Posted By foodgal On February 8, 2011 @ 5:25 am In Chocolate,General,New Products,Seafood | 17 Comments

It’s not every box of chocolates that comes bearing a label that reads: Contains milk, soy, pistachios, shellfish.

Uh, say what?

Leave it to Vosges, the cutting-edge chocolatier of Chicago, to come up with a truffle made with cream that’s been infused with Kumamoto oysters.

After all, this is the same chocolate-maker that’s found a way to incorporate bacon, Hungarian paprika, dried Kalamata olives, and Taleggio cheese into confections in the past.

And what could be more perfect for Valentine’s Day than a truffle that is flavored with what’s considered one of the most potent aphrodisiacs around?

Recently, I had a chance to try a sample.

I’ll use my patented scale of 1 to 10 lip-smackers, with 1 being the “Bleh, save your money” far end of the spectrum; 5 being the “I’m not sure I’d buy it, but if it was just there, I might nibble some” middle-of-the-road response; and 10 being the “My gawd, I could die now and never be happier, because this is the best thing I’ve ever put in my mouth” supreme ranking.

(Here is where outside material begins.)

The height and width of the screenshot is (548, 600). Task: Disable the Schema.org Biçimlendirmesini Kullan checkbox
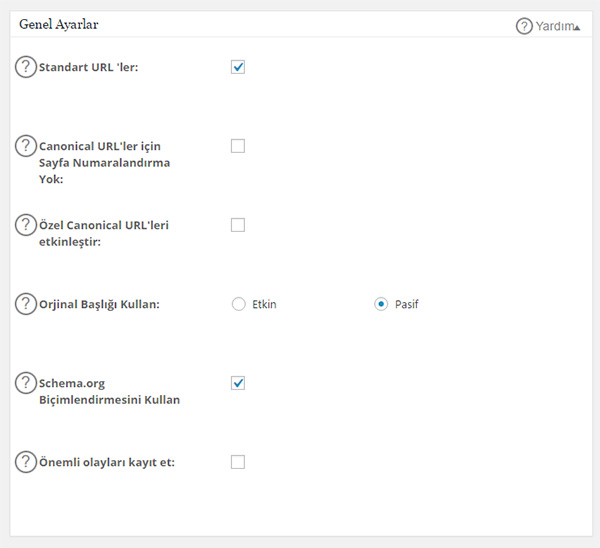pos(238,383)
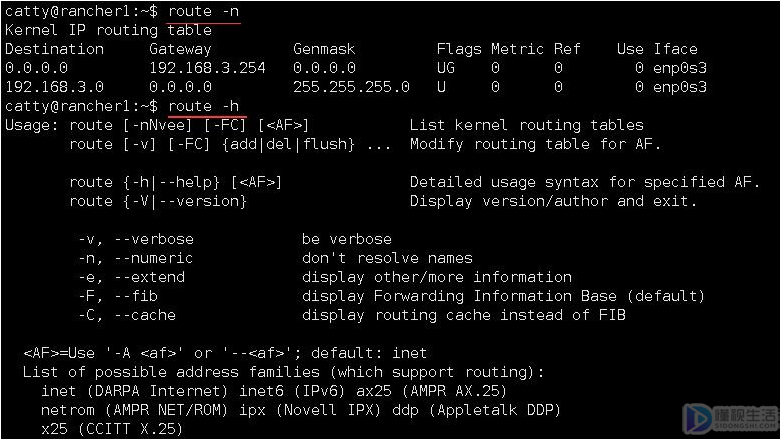Click the "-F, --fib" option text
This screenshot has width=780, height=439.
pos(117,296)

Vosges Sweet Coquette Collection: Four perfectly spherical truffles come wrapped in a glam deep purple box tied with a ribbon. Of course, I had to try the oyster one first, because how can you not be intrigued by a chocolate-flavored bivalve? Nope, a shucked oyster doesn’t come tumbling out of the white chocolate truffle when you bite into it. Instead, there’s a white creamy filling inside. If I didn’t know oysters had infused the cream, I probably never would have guessed at their presence. You don’t taste anything remotely fishy or briny. The white chocolate is fairly sweet, so that mitigates some of the nuances. There is a slight savory, and sweet-salty quality to this truffle. It has a pleasant taste, making it definitely more than a novelty.

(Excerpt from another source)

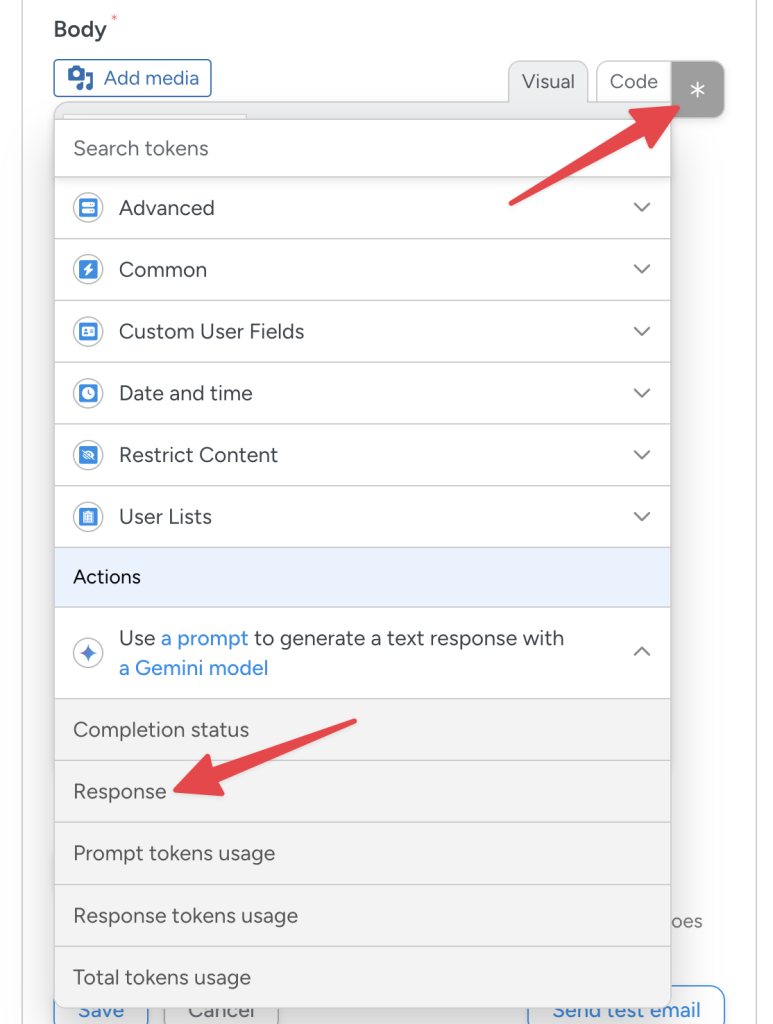Click the asterisk token picker icon
Viewport: 773px width, 1024px height.
point(696,89)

The Piper Heidsieck Brut Rose Champagne truffle is rolled in rose buds, making it look a little like potpourri. The rose flavor is pronounced, reminding me of some Middle Eastern desserts.  You definitely have to be a fan of floral to love this truffle.

The Bronte also has a little rose water in it, but the flavor is subtle, mixed with pistachio paste and creamy, silky milk chocolate. The Mamajuana truffle might be my favorite — infused with rum, spices, dark chocolate and chamomile for a complex explosion of fruit, earth, and bitterness.

A four-piece box is $12.  Rating: 7 lip-smackers.